Those who say they see no effects of bankruptcy may not have to wait much longer. After the vote, Standard & Poor’s quickly changed Orange County’s status to one of default and issued stinging criticism of the county. Moody’s deplored what it called an utter failure of responsibility by the county, and it termed county actions during the bankruptcy “outrageous and unprecedented.” On the day of the vote, Orange County was greeted with scorn by investors when it sought to borrow $155 million, even at very favorable interest rates.

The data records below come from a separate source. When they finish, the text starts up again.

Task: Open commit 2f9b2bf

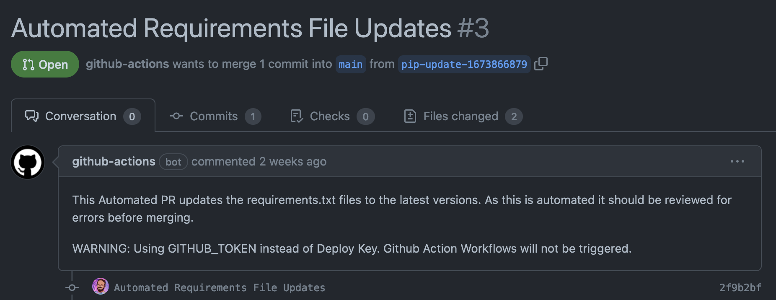Action: tap(740, 287)
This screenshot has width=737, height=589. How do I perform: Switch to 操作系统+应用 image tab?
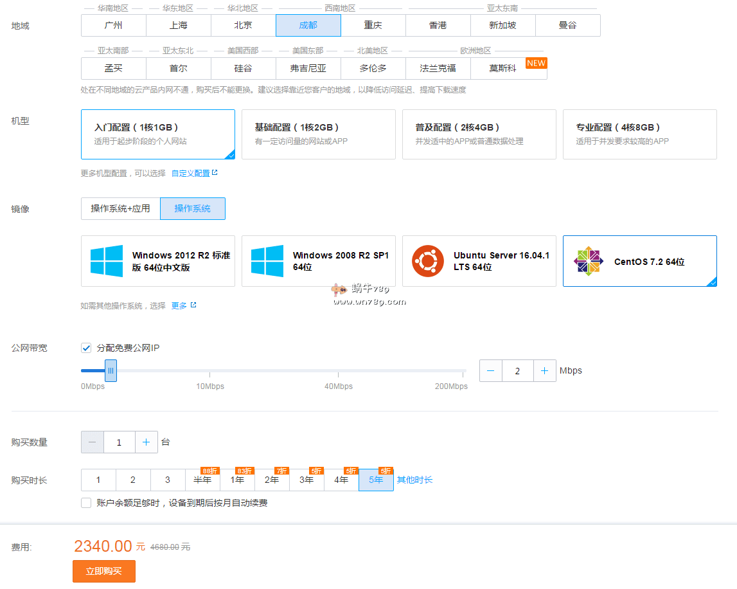[x=120, y=208]
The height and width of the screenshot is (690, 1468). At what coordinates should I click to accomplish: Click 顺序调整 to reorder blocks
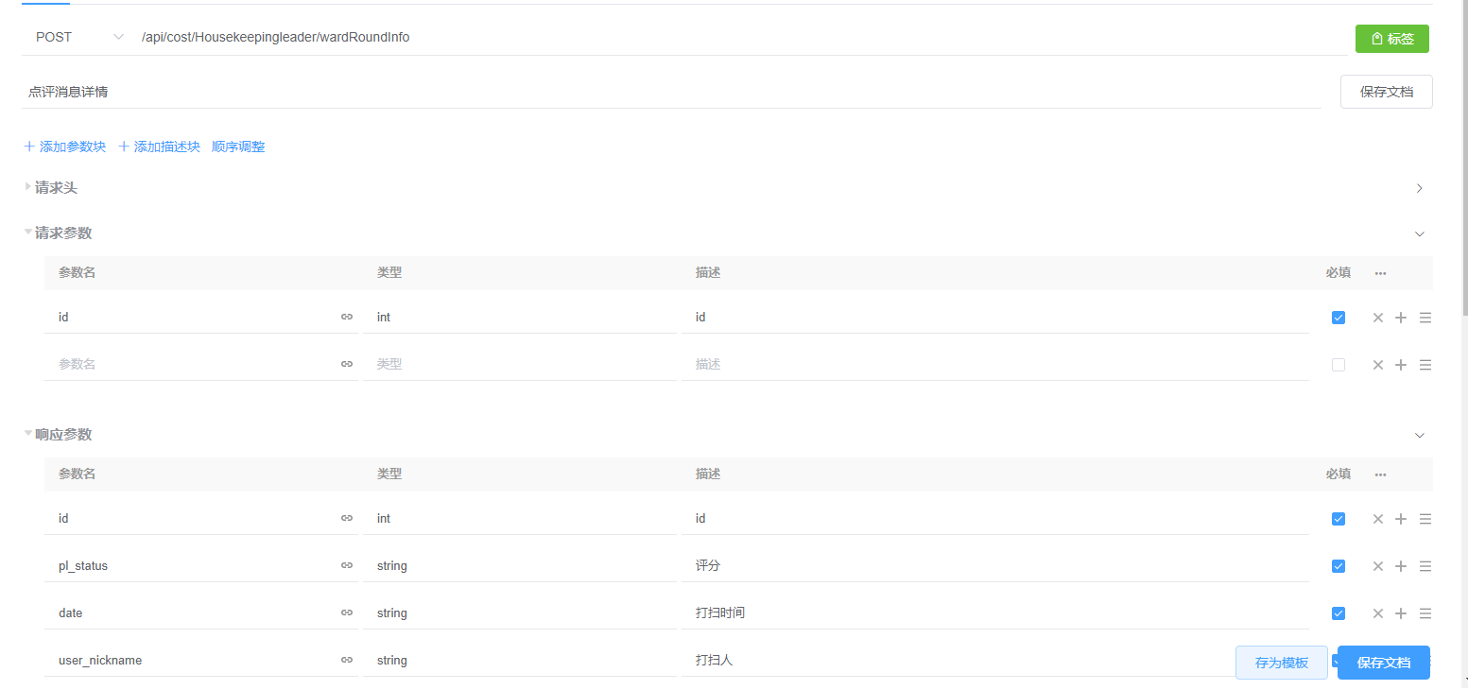click(x=238, y=147)
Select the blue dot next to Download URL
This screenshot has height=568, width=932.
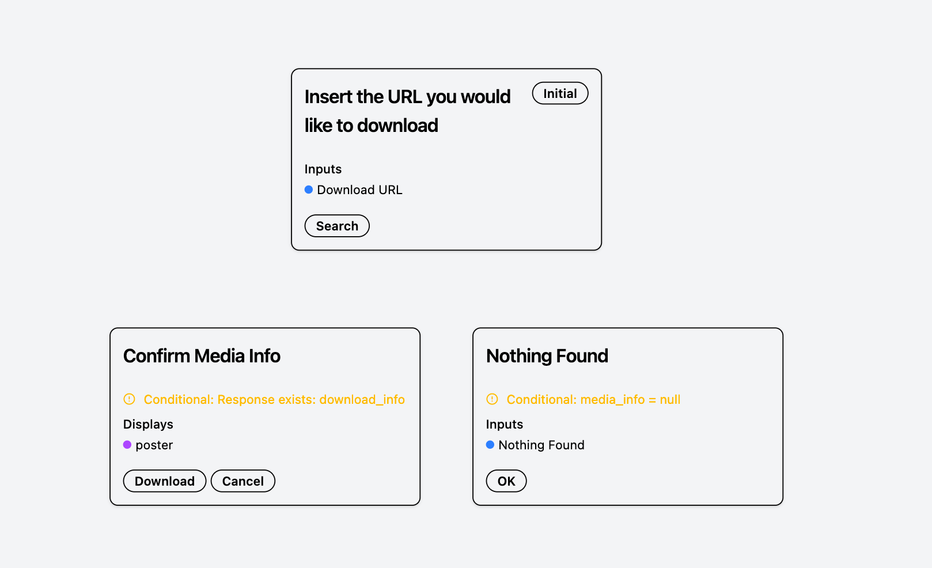(x=309, y=190)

County Chief Executive Officer William J. Popejoy remarked that approaching the icy investors was “like you’re talking to an echo.” His expressed pessimism about even trying the municipal bond market signaled the deep hole Orange County is now in.

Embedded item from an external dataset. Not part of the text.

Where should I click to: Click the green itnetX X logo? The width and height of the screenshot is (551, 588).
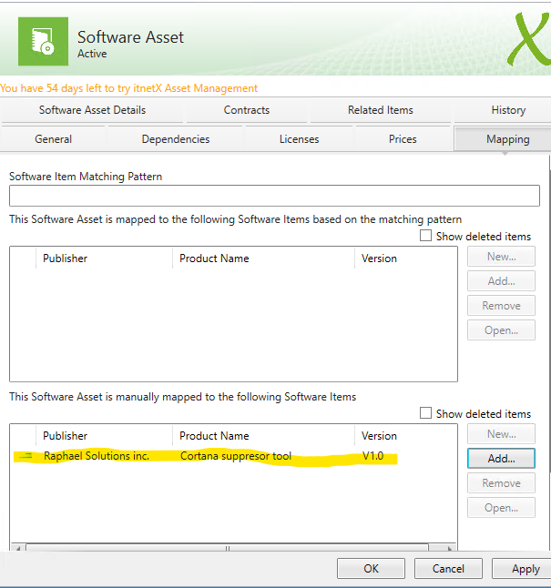tap(522, 39)

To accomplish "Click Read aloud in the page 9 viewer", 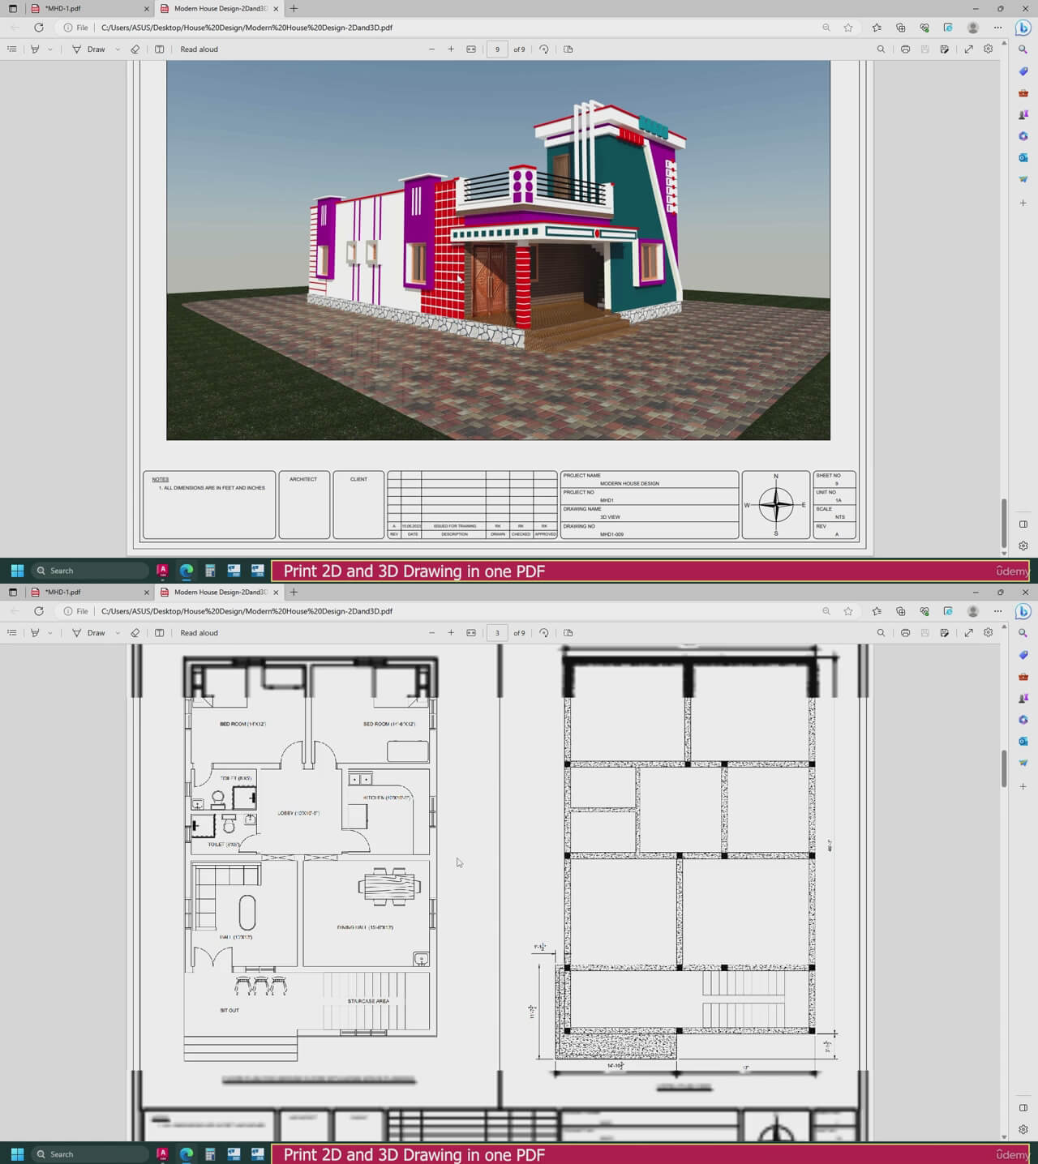I will coord(199,49).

Sacramento has acted constructively by passing enabling legislation to help the county help itself, rather than taking control of county operations. As the crisis continues, the state must continue to monitor the situation, but it cannot be expected to have infinite patience.

Within Orange County, the public must take it upon itself to look out for the quality of schools and cities. The threat now being made by anti-tax forces to hold elected officials up to undeserved public shame for asserting their rights to full repayment under the pool settlement is reprehensible and should be repudiated. While the vote represented a fury with the local political leadership, to some extent understandable, residents surely want Orange County to remain the special place it has been to live and work.